_TASK INPUTS_

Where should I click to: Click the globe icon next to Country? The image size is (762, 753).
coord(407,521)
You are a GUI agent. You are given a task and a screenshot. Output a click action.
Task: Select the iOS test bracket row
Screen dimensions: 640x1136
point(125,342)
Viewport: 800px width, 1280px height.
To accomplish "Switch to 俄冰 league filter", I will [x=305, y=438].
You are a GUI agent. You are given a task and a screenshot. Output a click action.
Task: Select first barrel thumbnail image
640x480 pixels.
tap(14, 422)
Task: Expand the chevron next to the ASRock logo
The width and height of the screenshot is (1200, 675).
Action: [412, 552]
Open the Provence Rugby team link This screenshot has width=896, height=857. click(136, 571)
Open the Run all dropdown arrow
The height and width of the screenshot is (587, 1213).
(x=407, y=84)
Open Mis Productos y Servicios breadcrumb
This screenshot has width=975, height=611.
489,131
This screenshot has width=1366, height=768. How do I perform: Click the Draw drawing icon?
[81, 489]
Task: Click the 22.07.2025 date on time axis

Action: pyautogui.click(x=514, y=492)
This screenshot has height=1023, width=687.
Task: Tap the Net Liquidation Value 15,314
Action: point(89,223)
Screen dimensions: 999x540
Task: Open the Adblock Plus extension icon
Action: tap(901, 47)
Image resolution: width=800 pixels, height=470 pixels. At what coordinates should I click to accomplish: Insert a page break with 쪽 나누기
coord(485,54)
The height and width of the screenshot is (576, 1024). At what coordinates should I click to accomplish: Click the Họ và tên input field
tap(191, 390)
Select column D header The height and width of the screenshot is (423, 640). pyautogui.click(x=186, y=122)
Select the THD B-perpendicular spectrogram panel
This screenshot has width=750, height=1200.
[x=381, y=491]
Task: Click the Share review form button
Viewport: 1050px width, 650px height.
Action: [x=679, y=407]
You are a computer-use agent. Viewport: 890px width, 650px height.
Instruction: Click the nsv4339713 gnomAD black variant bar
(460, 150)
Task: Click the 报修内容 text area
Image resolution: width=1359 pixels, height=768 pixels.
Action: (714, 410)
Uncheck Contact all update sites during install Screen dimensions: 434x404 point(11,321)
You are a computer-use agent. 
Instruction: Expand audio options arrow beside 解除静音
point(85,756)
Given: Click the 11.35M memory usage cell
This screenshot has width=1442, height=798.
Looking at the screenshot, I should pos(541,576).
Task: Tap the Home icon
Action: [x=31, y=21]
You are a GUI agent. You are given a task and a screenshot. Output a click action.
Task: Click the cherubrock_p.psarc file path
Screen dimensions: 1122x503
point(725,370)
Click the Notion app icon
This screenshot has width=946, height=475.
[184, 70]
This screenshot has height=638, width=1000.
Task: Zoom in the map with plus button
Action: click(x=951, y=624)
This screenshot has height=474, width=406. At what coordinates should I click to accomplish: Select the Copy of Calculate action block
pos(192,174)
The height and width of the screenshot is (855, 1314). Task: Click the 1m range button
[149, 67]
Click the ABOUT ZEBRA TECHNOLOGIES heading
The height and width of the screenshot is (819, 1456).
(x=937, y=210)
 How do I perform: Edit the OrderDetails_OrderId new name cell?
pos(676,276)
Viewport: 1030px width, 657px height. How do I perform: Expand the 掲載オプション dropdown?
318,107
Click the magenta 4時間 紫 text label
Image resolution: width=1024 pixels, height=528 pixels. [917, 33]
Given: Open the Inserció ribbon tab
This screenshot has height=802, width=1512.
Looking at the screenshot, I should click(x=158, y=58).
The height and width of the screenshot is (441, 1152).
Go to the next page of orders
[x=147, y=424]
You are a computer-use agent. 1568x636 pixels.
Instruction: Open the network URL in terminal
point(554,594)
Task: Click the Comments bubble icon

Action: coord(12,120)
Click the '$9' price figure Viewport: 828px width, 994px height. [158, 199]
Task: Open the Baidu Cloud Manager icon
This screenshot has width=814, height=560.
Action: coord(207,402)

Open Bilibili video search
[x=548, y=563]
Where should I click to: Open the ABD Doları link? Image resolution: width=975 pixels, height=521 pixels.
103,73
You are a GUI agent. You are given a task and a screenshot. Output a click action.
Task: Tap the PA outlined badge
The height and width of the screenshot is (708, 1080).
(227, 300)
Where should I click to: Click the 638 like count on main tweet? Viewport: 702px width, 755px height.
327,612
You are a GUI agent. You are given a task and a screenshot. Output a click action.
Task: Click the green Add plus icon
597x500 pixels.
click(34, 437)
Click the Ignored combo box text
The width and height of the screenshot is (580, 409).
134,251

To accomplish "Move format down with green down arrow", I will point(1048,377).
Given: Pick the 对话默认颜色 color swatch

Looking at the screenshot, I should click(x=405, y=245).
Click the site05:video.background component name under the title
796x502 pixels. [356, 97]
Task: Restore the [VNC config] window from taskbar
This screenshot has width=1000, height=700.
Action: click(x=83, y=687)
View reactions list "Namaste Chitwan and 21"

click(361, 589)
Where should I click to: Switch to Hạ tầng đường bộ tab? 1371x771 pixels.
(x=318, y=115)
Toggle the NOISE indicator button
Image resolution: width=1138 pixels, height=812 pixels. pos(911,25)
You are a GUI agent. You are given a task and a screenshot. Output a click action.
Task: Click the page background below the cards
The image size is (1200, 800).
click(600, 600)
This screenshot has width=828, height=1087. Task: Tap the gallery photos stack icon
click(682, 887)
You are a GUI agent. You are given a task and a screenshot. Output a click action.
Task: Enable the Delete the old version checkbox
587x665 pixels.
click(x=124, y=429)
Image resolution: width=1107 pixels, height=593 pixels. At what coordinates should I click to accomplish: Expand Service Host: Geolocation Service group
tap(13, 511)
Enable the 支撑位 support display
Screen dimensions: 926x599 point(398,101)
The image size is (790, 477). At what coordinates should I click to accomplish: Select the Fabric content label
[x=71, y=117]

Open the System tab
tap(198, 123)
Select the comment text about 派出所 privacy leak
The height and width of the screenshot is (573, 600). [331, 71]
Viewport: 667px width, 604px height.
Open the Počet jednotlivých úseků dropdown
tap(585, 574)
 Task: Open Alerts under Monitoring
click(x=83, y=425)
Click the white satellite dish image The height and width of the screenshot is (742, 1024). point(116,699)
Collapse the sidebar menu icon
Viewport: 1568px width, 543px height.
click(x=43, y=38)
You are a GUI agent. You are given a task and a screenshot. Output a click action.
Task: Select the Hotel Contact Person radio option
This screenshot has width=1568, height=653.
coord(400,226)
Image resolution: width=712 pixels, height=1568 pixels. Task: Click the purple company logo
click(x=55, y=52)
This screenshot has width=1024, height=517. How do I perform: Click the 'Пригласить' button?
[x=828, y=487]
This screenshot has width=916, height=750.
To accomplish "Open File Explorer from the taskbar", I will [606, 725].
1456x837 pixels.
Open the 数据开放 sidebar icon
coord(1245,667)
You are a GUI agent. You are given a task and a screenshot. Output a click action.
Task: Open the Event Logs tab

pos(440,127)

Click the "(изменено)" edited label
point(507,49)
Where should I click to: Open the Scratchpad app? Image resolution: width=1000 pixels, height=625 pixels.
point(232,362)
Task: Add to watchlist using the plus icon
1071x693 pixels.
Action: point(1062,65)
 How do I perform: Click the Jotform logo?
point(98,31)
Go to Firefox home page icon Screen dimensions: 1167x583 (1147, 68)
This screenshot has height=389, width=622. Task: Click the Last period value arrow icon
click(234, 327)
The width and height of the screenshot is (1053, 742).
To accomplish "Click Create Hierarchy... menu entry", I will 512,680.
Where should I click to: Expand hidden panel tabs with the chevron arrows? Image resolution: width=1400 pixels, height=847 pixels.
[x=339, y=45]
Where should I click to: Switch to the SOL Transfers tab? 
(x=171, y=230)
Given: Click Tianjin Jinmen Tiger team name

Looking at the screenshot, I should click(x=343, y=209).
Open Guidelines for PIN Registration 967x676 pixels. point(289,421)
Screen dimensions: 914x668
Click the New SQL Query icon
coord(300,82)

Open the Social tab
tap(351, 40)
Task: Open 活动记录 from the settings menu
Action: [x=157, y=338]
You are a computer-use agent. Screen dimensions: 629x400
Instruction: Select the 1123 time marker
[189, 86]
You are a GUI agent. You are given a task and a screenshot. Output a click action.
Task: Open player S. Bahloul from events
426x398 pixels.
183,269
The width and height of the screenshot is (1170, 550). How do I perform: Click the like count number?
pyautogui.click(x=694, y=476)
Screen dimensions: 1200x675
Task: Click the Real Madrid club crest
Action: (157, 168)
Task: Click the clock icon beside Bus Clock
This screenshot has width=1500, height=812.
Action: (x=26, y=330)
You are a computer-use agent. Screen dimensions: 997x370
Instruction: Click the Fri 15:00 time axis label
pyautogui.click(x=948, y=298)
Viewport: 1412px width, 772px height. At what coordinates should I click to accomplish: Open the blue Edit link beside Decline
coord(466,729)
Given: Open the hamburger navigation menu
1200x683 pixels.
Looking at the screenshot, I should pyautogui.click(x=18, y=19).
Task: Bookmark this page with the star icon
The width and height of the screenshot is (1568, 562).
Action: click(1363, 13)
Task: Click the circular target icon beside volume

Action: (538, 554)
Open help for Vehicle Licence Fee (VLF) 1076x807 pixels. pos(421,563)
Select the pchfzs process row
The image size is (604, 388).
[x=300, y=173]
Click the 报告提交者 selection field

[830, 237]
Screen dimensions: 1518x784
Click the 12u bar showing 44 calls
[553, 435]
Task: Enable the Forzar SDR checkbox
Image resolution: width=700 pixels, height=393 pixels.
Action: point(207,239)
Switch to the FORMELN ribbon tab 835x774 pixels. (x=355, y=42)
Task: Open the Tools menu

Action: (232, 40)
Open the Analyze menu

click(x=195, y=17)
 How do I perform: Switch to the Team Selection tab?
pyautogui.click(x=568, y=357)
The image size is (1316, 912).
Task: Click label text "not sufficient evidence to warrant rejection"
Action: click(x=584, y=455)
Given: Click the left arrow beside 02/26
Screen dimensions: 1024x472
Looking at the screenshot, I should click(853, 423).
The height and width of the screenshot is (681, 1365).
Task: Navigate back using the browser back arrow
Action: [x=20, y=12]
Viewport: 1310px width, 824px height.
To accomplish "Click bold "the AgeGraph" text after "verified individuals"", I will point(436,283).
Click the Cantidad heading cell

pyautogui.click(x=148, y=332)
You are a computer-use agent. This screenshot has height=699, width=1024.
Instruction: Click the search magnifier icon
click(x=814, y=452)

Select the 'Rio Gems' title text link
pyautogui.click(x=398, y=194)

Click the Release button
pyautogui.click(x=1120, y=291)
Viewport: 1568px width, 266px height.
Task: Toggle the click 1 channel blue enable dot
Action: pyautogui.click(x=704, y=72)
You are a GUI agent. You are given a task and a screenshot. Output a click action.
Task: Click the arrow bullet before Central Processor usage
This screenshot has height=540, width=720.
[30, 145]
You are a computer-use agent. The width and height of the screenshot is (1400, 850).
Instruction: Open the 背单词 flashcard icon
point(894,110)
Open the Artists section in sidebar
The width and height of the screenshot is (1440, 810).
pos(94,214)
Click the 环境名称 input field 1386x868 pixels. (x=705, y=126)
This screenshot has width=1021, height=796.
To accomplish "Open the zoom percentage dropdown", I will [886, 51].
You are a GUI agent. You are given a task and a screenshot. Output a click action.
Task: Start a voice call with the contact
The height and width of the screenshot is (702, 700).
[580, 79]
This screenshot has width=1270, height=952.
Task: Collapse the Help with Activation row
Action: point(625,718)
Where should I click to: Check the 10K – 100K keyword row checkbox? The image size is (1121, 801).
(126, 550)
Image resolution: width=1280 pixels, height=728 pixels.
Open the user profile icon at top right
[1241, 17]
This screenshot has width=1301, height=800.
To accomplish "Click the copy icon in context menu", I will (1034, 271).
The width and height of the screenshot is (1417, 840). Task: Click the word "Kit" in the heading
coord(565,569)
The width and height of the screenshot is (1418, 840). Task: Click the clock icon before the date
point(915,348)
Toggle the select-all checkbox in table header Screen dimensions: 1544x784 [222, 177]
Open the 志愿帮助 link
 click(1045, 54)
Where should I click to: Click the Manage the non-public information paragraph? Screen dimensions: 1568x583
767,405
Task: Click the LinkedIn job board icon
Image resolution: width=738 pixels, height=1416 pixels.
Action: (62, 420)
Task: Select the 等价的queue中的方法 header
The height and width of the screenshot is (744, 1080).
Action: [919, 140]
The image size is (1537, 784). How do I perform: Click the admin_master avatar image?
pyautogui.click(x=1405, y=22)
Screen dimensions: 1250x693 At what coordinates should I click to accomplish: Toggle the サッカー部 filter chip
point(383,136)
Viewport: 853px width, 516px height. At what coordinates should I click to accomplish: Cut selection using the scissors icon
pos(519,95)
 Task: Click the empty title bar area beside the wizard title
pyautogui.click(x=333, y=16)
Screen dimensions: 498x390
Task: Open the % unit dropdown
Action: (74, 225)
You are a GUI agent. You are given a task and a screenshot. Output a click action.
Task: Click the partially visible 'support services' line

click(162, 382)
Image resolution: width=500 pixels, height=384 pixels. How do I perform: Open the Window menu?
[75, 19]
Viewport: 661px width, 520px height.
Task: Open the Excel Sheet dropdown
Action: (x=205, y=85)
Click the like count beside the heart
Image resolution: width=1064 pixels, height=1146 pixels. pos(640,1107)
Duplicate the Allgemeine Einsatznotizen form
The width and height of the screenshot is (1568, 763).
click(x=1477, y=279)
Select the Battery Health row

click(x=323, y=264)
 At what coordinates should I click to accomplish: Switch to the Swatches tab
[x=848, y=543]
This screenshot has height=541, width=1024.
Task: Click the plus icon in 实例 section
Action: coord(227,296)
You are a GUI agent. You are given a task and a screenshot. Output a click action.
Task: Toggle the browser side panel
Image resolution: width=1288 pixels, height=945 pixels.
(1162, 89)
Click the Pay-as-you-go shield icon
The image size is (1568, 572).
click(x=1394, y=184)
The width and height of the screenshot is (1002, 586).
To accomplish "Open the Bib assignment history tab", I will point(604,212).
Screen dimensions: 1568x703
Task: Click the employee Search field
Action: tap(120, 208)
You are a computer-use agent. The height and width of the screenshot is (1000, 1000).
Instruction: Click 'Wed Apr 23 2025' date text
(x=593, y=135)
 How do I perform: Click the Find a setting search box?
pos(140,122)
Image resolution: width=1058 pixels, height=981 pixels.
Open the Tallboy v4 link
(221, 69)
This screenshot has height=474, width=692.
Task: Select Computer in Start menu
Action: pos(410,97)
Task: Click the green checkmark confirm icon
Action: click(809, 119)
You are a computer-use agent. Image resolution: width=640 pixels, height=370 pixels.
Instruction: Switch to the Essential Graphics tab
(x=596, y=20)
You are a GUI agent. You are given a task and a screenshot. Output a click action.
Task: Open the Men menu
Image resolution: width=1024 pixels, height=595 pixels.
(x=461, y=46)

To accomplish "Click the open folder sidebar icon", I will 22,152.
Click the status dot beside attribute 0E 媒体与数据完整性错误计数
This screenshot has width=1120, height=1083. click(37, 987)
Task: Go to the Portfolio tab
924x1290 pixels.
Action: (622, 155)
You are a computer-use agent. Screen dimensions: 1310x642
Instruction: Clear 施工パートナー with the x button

_PROBLEM_
Whenever the string "header" occurs in a line of the entries above, copy that line.

_WRITTEN REPLY_
Select column D header The height and width of the screenshot is (423, 640). pyautogui.click(x=186, y=122)
Toggle the select-all checkbox in table header Screen dimensions: 1544x784 [222, 177]
Task: Select the 等价的queue中的方法 header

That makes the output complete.